Target pointing data
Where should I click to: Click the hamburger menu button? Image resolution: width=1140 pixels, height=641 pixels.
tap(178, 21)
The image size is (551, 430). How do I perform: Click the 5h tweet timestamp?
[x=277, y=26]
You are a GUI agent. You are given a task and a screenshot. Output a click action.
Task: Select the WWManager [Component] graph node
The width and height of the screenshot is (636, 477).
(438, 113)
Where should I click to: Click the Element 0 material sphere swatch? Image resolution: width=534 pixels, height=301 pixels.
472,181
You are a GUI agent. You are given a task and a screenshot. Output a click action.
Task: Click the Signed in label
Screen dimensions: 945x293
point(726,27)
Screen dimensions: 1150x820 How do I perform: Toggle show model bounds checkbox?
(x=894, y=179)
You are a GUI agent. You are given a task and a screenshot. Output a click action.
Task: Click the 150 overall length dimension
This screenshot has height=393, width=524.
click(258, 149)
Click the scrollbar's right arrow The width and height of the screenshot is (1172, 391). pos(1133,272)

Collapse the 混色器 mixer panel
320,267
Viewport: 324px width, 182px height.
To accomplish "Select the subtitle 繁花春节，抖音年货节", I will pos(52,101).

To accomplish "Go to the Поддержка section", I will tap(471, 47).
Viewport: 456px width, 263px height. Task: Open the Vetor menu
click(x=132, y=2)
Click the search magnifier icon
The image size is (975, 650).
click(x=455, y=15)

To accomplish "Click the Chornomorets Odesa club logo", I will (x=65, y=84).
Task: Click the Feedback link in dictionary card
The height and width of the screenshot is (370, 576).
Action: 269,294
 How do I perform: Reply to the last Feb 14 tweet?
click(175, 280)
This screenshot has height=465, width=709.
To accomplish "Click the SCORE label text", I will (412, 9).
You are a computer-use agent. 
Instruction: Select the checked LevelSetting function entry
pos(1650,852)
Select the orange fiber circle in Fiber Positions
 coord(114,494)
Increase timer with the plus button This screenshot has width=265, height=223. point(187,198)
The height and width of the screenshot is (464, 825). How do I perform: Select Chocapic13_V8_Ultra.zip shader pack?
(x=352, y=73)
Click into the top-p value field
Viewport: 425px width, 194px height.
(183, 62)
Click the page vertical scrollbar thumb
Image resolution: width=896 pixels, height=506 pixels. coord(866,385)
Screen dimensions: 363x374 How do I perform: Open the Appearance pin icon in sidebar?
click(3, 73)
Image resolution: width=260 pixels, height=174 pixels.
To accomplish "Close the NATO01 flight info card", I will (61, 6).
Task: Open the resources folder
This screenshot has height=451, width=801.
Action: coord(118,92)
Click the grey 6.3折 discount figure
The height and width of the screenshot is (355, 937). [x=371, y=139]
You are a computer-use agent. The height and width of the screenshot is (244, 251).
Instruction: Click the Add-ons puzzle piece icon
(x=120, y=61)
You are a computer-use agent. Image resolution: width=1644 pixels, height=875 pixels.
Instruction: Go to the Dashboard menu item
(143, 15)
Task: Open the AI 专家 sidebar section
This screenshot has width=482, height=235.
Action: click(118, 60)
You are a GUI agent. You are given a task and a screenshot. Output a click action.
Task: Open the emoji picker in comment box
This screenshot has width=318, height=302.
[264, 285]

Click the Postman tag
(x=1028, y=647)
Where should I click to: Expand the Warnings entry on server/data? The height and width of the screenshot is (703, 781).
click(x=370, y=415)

* **AIM OF THE EXERCISE**: Render the lines of the entries above as a numbered list, starting at the very first line and ending at the line that contains "point(726,27)". Leave out any blank lines.

* **TASK ANSWER**:
1. Where should I click to: Click the hamburger menu button? Image resolution: width=1140 pixels, height=641 pixels.
2. tap(178, 21)
3. The image size is (551, 430). How do I perform: Click the 5h tweet timestamp?
4. [x=277, y=26]
5. You are a GUI agent. You are given a task and a screenshot. Output a click action.
6. Task: Select the WWManager [Component] graph node
7. The width and height of the screenshot is (636, 477).
8. (438, 113)
9. Where should I click to: Click the Element 0 material sphere swatch? Image resolution: width=534 pixels, height=301 pixels.
10. 472,181
11. You are a GUI agent. You are given a task and a screenshot. Output a click action.
12. Task: Click the Signed in label
13. Screen dimensions: 945x293
14. point(726,27)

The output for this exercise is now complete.